Facebook spent billions on the metaverse and all they got was a new name
10 June 2026
A postmortem, perhaps, of the metaverse, particularly as envisaged by Meta, by Nick Heer.
A number of other big tech players also had visions of an all encompassing immersive, digital realm, but aside from sometimes considerable expenditure, not a whole lot came of it.
From where we are now, several years later, the connection between the COVID pandemic, and Facebook’s announcement they were effectively going all-in on the metaverse, couldn’t be clearer.
The world was in the midst of seemingly endless lockdowns, and stay at home mandates. The metaverse pitch was certainly persuasive. We couldn’t live in the real world, so how about instead a vast virtual domain?
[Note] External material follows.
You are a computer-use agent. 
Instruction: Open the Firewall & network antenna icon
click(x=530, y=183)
Who couldn’t help but be excited by the prospect?
I went as far as setting-up a metaverse tag here, which tellingly, hasn’t been used in three years.
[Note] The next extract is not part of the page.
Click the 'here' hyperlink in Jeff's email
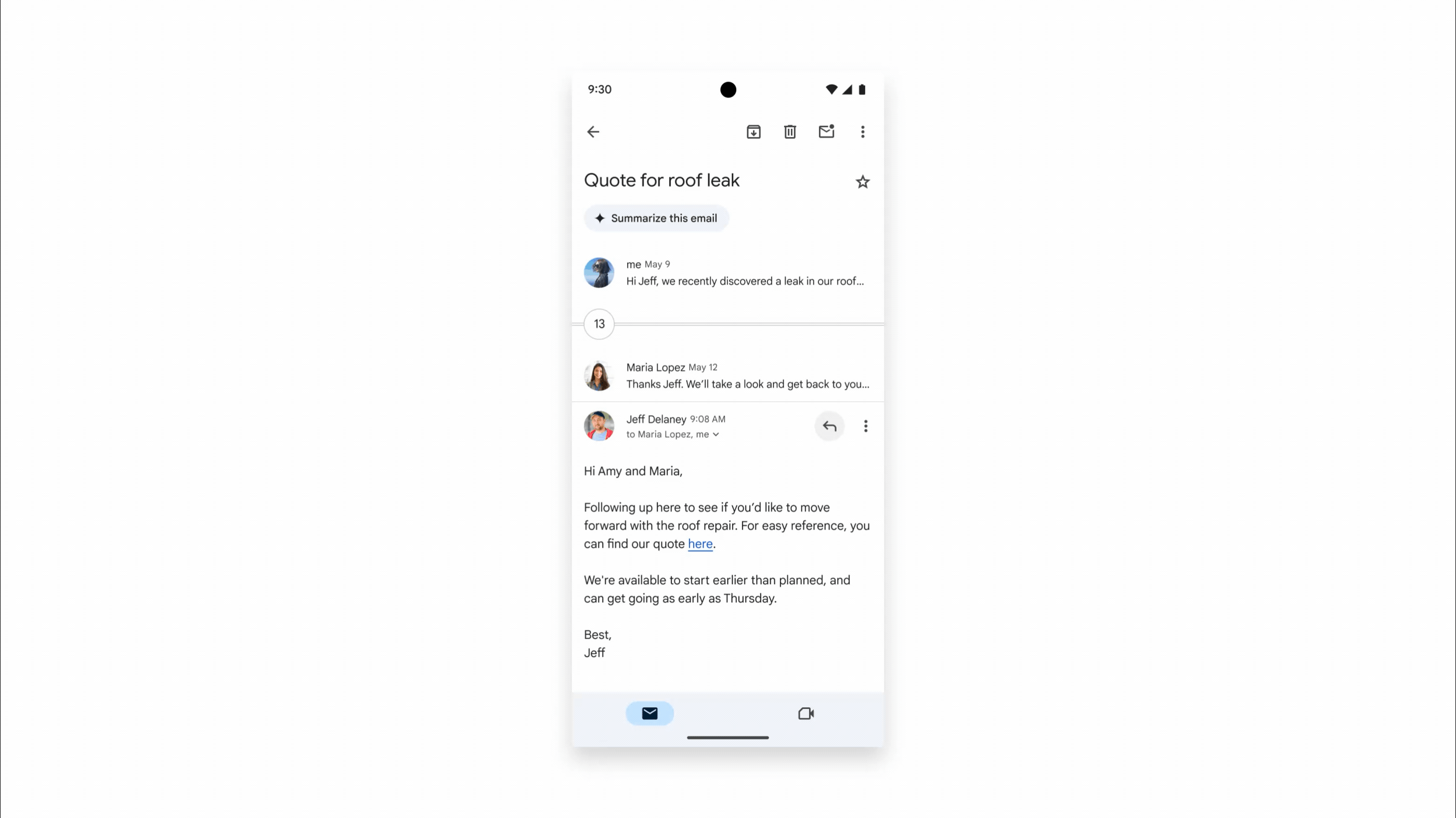The image size is (1456, 818). click(700, 544)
But the world we find ourselves in, nearly five years later, couldn’t be much further removed from that of late 2021, when Mark Zuckerberg, co-founder and CEO of what was then Facebook, unveiled his vision of the metaverse.
But let’s give Zuckerberg some due here. He had known something big, something groundbreaking, was in our future, declaring three years earlier in 2018, that “every ten to fifteen years or so, there’s a major new computing paradigm.”
The thing of course is this new paradigm turned out to be something else all together.